“He is one of us,” my grandmother whispers to me, non-discreetly pointing at a handsome man my age at our synagogue. “Hu mishelanu.” My savta always had a thing for Mizrahi men with green eyes (don’t we all?) — she thinks they resemble her younger brother, Siman. The Hebrew word “mishelanu” can mean many things, but I know what “one of us” means: He is from the “Nash Didan” tribe. Nash Didan literally means “our people” in Lishan Didan, a Judeo-Aramaic dialect very similar to Assyrian Aramaic. This is the language my grandparents spoke to each other, and tragically did not pass on to the next generation. Instead they chose to immerse us in Hebrew, which all of their children and grandchildren now speak with near fluency. Our family was one of many that made this choice, and the dialect is nearing extinction as a result. For my grandmother, this boy, and others like him, like me, are special because we are few and far between. Our entire tribe’s population is around 2,500 members — not quite enough of us to continue marrying each other, and so the number of those identifying as Nash Didan is shrinking, not growing.
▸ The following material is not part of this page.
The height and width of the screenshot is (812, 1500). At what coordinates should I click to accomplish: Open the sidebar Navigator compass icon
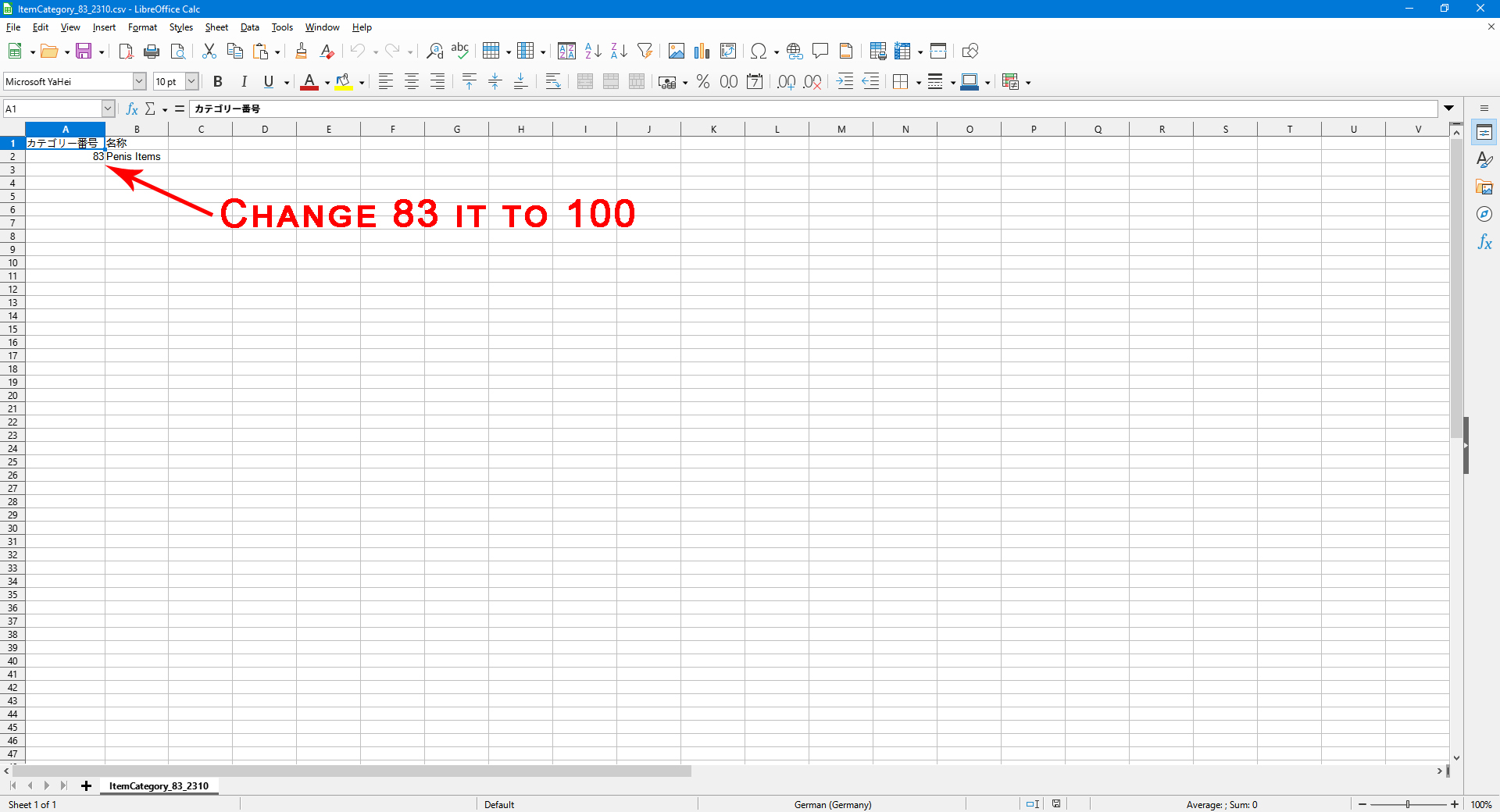click(x=1484, y=214)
If I don’t tell the story of the Nash Didan Jews, you will never hear it. We originated in the Northwest of Iran near Lake Urmia, tracing our heritage back to the Babylonian exile. Arriving in 586 BCE, our ancestors settled in small villages in the West Azerbaijan province of Iran. My family made their home in Urmia, and many of the tribe lived in neighboring towns. Like many other mountain tribes, we managed to retain our identity, our isolation from larger cities keeping us from assimilating into Persian or Turkish culture. This is where the Nash Didan Jews remained until World War I, when many Jews, including my great-grandparents, fled to neighboring countries. My grandmother, Jeyran Oren, was born in Baku, Azerbaijan, while my grandfather, Shaliko Levy, was born in Tblisi, Georgia.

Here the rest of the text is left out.